At the beginning the officer has a nice bourgeoise life in a middle class suburb. A pretty house, a pretty wife, and two pretty little daughters; everything according to the "American Dream". One day he hits his head, and suddenly decides that his life is utterly predictable and will never change. And what he craves is a life that cannot be planned and that contains the possibility of the utterly unexpected. The path from the one life to the other is not shown, but he remains in the house, now filthy, strewn with trash, and inhabited by barely functional addicts that he has taken in. He reflects, in a lucid moment, on how awful it is; but it does hold that promise of the unexpected.
Despite the updated setting, the mental attitude seems very sixties to me. There was a romanticizing, starting with the "Beats" of the fifties, of drugs as paths out of the ordinary. In the sixties, with the legal presence of LSD, there was a feeling that the mind could be reordered into something quite new and very exciting; that we were about to witness an evolutionary surge, a new kind of human. At the same time, at the leading edge of the baby boom, a large number of somewhat sheltered middle class young people were moving out of their bourgeoise parents' houses into a world of seemingly limitless possibilities. The combination led to a kind of idealization of drug-taking and of the mentally ill that Bob Dylan mocked in "Like A Rolling Stone"; an utter un-awareness of what the mentally ill were suffering, and what the physical and mental consequences were of long-term drug use.
Perhaps there is a remnant of that romanticizing today among the young and arty set; I don't really know. I do know that Dick himself used amphetamines and suffered mental illness, possibly schizophrenia, and many of his stories concern mental illness, as seen from the inside. And in that way the story is timeless.
Due to the disguise that the undercover agents wear, Bob (called "Agent Fred") does not know his immediate superior's identity, and who also does not know his. He winds up being assigned to scan the video bugging of his own house, suspected of being a drug dealing center.
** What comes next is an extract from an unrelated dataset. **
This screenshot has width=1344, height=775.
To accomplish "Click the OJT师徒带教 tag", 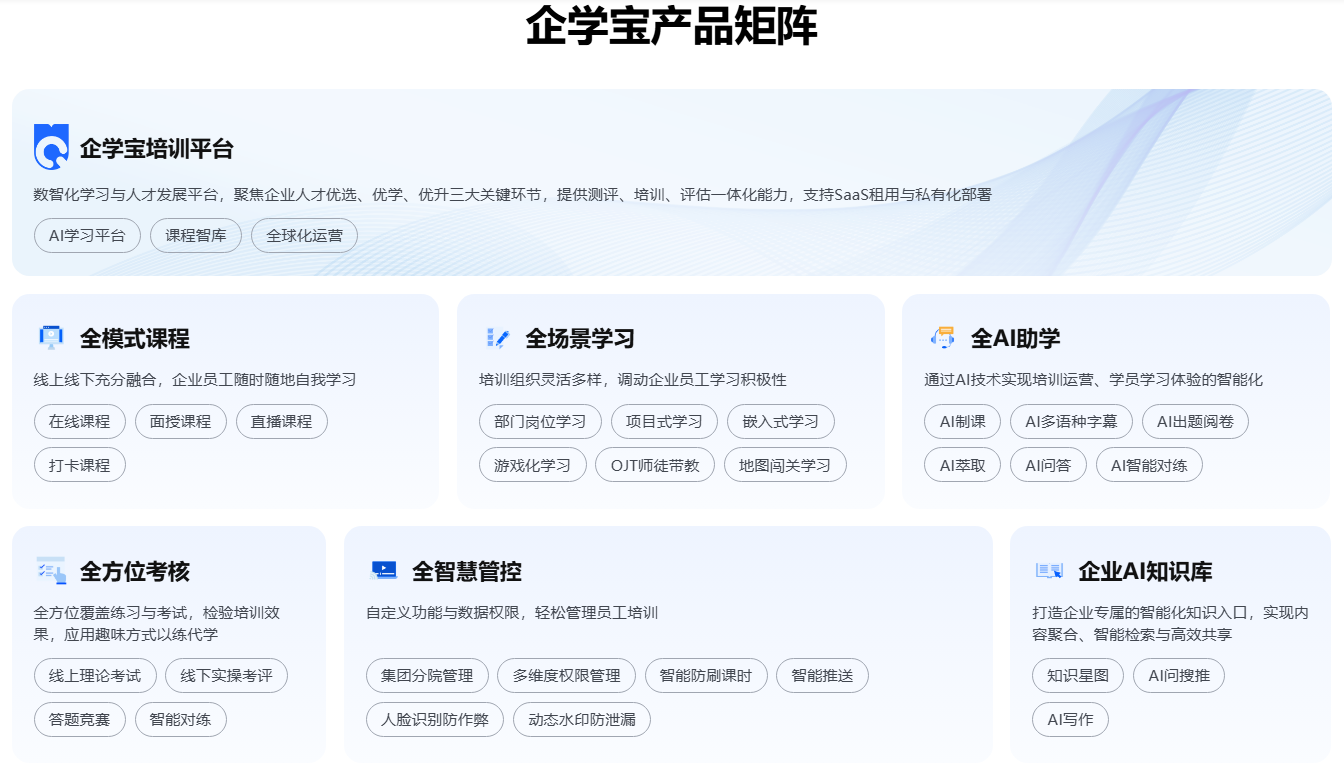I will [655, 465].
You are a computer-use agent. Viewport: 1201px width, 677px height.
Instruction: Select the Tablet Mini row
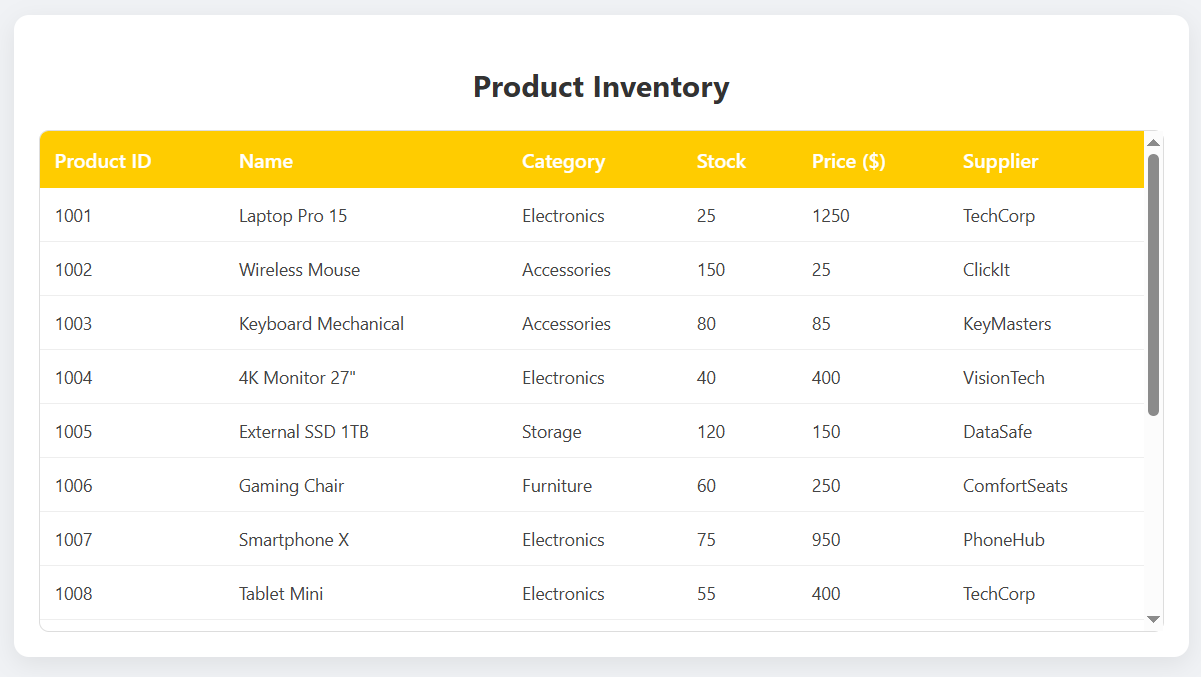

Police doctors discover his condition, but he is allowed to continue to work. They warn him that there will be "cross chatter" between the hemispheres of his brain -- he will hear voices -- and of other effects of the drug, called "D", that he is taking. No longer sure what is real and what is not, or whether he is the addict or the officer, and spending his days monitoring himself, he wonders who else is monitoring and what is it that they -- or he -- is seeing.
At the end the plot kicks back in, about Bad Corporations Doing Badness, and also about betrayal and the cruelty of doing things "for the greater good"; but it's not all that interesting (except that the final scenes were clearly filmed in the desert area near the location of Manzanar!) The real reason for the movie is the story of a man loosing himself, "a punishment too great for the crime." The film ends with a list from the book of PKD's friends dead or horribly damaged by drug use.
The title comes from Corinthians --"For now we see through a glass, darkly; but then face to face: now I know in part; but then shall I know even as also I am known. ... " Agent Fred has a soliloquy thinking about himself watching himself watch himself on the scanner -- "Through a mirror, a darkened mirror, a darkened scanner." In his drugged mind, everything is backward, and reality is either undiscernible or irrelevant.